Work required:
Please return the whole listing exactly.

Task input:
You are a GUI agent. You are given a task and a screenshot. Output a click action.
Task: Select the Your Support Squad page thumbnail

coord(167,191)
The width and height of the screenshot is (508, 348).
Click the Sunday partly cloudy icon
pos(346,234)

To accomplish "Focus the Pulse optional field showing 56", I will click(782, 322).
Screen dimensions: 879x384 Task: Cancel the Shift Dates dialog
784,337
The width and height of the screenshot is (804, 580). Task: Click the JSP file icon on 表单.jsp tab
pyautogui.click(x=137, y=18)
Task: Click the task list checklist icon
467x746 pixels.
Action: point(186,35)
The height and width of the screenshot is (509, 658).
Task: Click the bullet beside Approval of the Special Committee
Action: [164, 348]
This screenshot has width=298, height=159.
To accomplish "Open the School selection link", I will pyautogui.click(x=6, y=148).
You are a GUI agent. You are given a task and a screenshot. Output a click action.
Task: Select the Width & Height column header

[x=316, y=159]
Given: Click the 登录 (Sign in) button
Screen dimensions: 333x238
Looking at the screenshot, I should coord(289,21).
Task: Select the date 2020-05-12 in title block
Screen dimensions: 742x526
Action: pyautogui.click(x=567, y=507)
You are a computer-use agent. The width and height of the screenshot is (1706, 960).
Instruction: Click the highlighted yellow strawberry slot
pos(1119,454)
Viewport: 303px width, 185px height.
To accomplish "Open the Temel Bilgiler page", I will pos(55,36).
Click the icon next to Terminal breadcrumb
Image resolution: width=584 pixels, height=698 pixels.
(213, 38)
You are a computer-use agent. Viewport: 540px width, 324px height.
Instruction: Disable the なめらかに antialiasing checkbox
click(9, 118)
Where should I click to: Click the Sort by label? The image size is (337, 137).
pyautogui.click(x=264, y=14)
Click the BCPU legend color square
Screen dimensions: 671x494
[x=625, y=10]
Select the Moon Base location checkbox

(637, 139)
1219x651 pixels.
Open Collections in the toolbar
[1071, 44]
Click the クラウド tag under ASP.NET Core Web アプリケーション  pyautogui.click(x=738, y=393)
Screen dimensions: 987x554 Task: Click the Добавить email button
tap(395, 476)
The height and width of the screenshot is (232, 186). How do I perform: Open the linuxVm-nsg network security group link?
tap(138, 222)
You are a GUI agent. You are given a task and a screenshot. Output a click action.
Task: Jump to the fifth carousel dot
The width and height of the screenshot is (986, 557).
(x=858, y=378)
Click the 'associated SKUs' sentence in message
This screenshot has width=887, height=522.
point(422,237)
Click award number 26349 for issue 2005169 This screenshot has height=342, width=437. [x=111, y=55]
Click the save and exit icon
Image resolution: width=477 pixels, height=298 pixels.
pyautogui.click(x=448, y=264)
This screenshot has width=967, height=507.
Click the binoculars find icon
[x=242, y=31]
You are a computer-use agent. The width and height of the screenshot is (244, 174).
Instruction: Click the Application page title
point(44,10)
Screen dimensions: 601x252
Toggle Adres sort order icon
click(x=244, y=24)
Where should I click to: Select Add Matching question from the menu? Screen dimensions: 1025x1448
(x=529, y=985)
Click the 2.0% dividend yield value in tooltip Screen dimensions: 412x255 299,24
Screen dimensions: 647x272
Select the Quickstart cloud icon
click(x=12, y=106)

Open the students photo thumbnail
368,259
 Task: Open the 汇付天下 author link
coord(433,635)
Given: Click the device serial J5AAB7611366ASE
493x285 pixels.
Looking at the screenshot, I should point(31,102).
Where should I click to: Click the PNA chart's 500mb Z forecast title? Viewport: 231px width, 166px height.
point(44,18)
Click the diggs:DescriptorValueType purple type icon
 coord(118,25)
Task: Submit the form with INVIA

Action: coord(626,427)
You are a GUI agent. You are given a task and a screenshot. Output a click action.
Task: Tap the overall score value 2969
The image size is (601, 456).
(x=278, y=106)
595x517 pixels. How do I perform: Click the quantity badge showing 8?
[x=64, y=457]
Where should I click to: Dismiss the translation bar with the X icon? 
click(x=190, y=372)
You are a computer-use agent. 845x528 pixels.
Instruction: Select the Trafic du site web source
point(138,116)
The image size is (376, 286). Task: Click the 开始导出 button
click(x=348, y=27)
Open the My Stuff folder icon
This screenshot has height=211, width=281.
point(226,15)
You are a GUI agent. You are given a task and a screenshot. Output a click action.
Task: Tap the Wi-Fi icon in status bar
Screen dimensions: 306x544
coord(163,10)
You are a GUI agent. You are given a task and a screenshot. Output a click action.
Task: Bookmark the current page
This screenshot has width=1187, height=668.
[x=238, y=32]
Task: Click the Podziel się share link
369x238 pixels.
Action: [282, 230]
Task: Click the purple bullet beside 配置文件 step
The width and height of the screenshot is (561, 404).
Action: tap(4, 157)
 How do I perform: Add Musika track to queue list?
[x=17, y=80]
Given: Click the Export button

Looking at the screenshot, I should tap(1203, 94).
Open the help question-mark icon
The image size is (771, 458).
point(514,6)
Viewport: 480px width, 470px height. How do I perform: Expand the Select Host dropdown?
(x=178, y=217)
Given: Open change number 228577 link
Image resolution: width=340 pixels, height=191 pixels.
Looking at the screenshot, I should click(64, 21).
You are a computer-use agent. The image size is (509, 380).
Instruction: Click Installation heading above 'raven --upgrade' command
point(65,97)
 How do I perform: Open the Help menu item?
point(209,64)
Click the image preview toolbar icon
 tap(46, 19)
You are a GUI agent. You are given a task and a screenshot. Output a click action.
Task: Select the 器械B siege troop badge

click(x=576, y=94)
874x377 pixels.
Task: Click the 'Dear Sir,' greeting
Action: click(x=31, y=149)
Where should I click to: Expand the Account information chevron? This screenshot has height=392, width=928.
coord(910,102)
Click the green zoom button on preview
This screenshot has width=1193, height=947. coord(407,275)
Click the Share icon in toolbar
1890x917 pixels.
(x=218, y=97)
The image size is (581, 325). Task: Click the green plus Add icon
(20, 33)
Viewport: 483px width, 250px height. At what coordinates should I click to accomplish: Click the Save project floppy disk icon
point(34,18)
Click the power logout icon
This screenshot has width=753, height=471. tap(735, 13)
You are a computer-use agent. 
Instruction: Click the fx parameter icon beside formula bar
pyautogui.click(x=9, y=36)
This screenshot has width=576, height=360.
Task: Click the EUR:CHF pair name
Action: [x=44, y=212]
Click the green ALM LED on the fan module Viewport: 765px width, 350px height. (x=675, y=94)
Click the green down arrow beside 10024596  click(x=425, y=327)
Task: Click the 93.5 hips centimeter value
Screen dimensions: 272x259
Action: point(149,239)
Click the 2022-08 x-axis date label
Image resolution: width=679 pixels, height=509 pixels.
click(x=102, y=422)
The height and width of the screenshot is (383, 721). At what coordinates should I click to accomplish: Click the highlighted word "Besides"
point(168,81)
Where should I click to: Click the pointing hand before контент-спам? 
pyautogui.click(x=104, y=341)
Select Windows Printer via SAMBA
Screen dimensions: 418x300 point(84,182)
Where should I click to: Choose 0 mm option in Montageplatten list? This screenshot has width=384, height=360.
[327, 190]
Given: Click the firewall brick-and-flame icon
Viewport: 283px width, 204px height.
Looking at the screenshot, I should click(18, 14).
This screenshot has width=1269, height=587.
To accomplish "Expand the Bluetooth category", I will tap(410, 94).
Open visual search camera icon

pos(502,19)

Result of the task:
You are a GUI agent. You are given a task and a screenshot. Output a click action.
Task: Select the Your Support Squad page thumbnail

coord(167,191)
The width and height of the screenshot is (508, 348).
Click the Sunday partly cloudy icon
pos(346,234)

To accomplish "Focus the Pulse optional field showing 56", I will click(782, 322).
Screen dimensions: 879x384 Task: Cancel the Shift Dates dialog
784,337
The width and height of the screenshot is (804, 580). Task: Click the JSP file icon on 表单.jsp tab
pyautogui.click(x=137, y=18)
Task: Click the task list checklist icon
467x746 pixels.
Action: point(186,35)
The height and width of the screenshot is (509, 658).
Task: Click the bullet beside Approval of the Special Committee
Action: [164, 348]
This screenshot has width=298, height=159.
To accomplish "Open the School selection link", I will pyautogui.click(x=6, y=148).
You are a GUI agent. You are given a task and a screenshot. Output a click action.
Task: Select the Width & Height column header

[x=316, y=159]
Given: Click the 登录 (Sign in) button
Screen dimensions: 333x238
Looking at the screenshot, I should coord(289,21).
Task: Select the date 2020-05-12 in title block
Screen dimensions: 742x526
Action: pyautogui.click(x=567, y=507)
You are a computer-use agent. The width and height of the screenshot is (1706, 960).
Instruction: Click the highlighted yellow strawberry slot
pos(1119,454)
Viewport: 303px width, 185px height.
To accomplish "Open the Temel Bilgiler page", I will pos(55,36).
Click the icon next to Terminal breadcrumb
Image resolution: width=584 pixels, height=698 pixels.
(213, 38)
You are a computer-use agent. Viewport: 540px width, 324px height.
Instruction: Disable the なめらかに antialiasing checkbox
click(9, 118)
Where should I click to: Click the Sort by label? The image size is (337, 137).
pyautogui.click(x=264, y=14)
Click the BCPU legend color square
Screen dimensions: 671x494
[x=625, y=10]
Select the Moon Base location checkbox

(637, 139)
1219x651 pixels.
Open Collections in the toolbar
[1071, 44]
Click the クラウド tag under ASP.NET Core Web アプリケーション  pyautogui.click(x=738, y=393)
Screen dimensions: 987x554 Task: Click the Добавить email button
tap(395, 476)
The height and width of the screenshot is (232, 186). How do I perform: Open the linuxVm-nsg network security group link?
tap(138, 222)
You are a GUI agent. You are given a task and a screenshot. Output a click action.
Task: Jump to the fifth carousel dot
The width and height of the screenshot is (986, 557).
(x=858, y=378)
Click the 'associated SKUs' sentence in message
This screenshot has width=887, height=522.
point(422,237)
Click award number 26349 for issue 2005169 This screenshot has height=342, width=437. [x=111, y=55]
Click the save and exit icon
Image resolution: width=477 pixels, height=298 pixels.
pyautogui.click(x=448, y=264)
This screenshot has width=967, height=507.
Click the binoculars find icon
[x=242, y=31]
You are a computer-use agent. The width and height of the screenshot is (244, 174).
Instruction: Click the Application page title
point(44,10)
Screen dimensions: 601x252
Toggle Adres sort order icon
click(x=244, y=24)
Where should I click to: Select Add Matching question from the menu? Screen dimensions: 1025x1448
(x=529, y=985)
Click the 2.0% dividend yield value in tooltip Screen dimensions: 412x255 299,24
Screen dimensions: 647x272
Select the Quickstart cloud icon
click(x=12, y=106)

Open the students photo thumbnail
368,259
 Task: Open the 汇付天下 author link
coord(433,635)
Given: Click the device serial J5AAB7611366ASE
493x285 pixels.
Looking at the screenshot, I should point(31,102).
Where should I click to: Click the PNA chart's 500mb Z forecast title? Viewport: 231px width, 166px height.
point(44,18)
Click the diggs:DescriptorValueType purple type icon
 coord(118,25)
Task: Submit the form with INVIA

Action: coord(626,427)
You are a GUI agent. You are given a task and a screenshot. Output a click action.
Task: Tap the overall score value 2969
The image size is (601, 456).
(x=278, y=106)
595x517 pixels. How do I perform: Click the quantity badge showing 8?
[x=64, y=457]
Where should I click to: Dismiss the translation bar with the X icon? 
click(x=190, y=372)
You are a computer-use agent. 845x528 pixels.
Instruction: Select the Trafic du site web source
point(138,116)
The image size is (376, 286). Task: Click the 开始导出 button
click(x=348, y=27)
Open the My Stuff folder icon
This screenshot has height=211, width=281.
point(226,15)
You are a GUI agent. You are given a task and a screenshot. Output a click action.
Task: Tap the Wi-Fi icon in status bar
Screen dimensions: 306x544
coord(163,10)
You are a GUI agent. You are given a task and a screenshot. Output a click action.
Task: Bookmark the current page
This screenshot has width=1187, height=668.
[x=238, y=32]
Task: Click the Podziel się share link
369x238 pixels.
Action: [282, 230]
Task: Click the purple bullet beside 配置文件 step
The width and height of the screenshot is (561, 404).
Action: tap(4, 157)
 How do I perform: Add Musika track to queue list?
[x=17, y=80]
Given: Click the Export button

Looking at the screenshot, I should tap(1203, 94).
Open the help question-mark icon
The image size is (771, 458).
point(514,6)
Viewport: 480px width, 470px height. How do I perform: Expand the Select Host dropdown?
(x=178, y=217)
Given: Open change number 228577 link
Image resolution: width=340 pixels, height=191 pixels.
Looking at the screenshot, I should click(64, 21).
You are a computer-use agent. The image size is (509, 380).
Instruction: Click Installation heading above 'raven --upgrade' command
point(65,97)
 How do I perform: Open the Help menu item?
point(209,64)
Click the image preview toolbar icon
 tap(46, 19)
You are a GUI agent. You are given a task and a screenshot. Output a click action.
Task: Select the 器械B siege troop badge

click(x=576, y=94)
874x377 pixels.
Task: Click the 'Dear Sir,' greeting
Action: click(x=31, y=149)
Where should I click to: Expand the Account information chevron? This screenshot has height=392, width=928.
coord(910,102)
Click the green zoom button on preview
This screenshot has width=1193, height=947. coord(407,275)
Click the Share icon in toolbar
1890x917 pixels.
(x=218, y=97)
The image size is (581, 325). Task: Click the green plus Add icon
(20, 33)
Viewport: 483px width, 250px height. At what coordinates should I click to accomplish: Click the Save project floppy disk icon
point(34,18)
Click the power logout icon
This screenshot has width=753, height=471. tap(735, 13)
You are a computer-use agent. 
Instruction: Click the fx parameter icon beside formula bar
pyautogui.click(x=9, y=36)
This screenshot has width=576, height=360.
Task: Click the EUR:CHF pair name
Action: [x=44, y=212]
Click the green ALM LED on the fan module Viewport: 765px width, 350px height. (x=675, y=94)
Click the green down arrow beside 10024596  click(x=425, y=327)
Task: Click the 93.5 hips centimeter value
Screen dimensions: 272x259
Action: point(149,239)
Click the 2022-08 x-axis date label
Image resolution: width=679 pixels, height=509 pixels.
click(x=102, y=422)
The height and width of the screenshot is (383, 721). At what coordinates should I click to accomplish: Click the highlighted word "Besides"
point(168,81)
Where should I click to: Click the pointing hand before контент-спам? 
pyautogui.click(x=104, y=341)
Select Windows Printer via SAMBA
Screen dimensions: 418x300 point(84,182)
Where should I click to: Choose 0 mm option in Montageplatten list? This screenshot has width=384, height=360.
[327, 190]
Given: Click the firewall brick-and-flame icon
Viewport: 283px width, 204px height.
Looking at the screenshot, I should click(18, 14).
This screenshot has width=1269, height=587.
To accomplish "Expand the Bluetooth category", I will tap(410, 94).
Open visual search camera icon

pos(502,19)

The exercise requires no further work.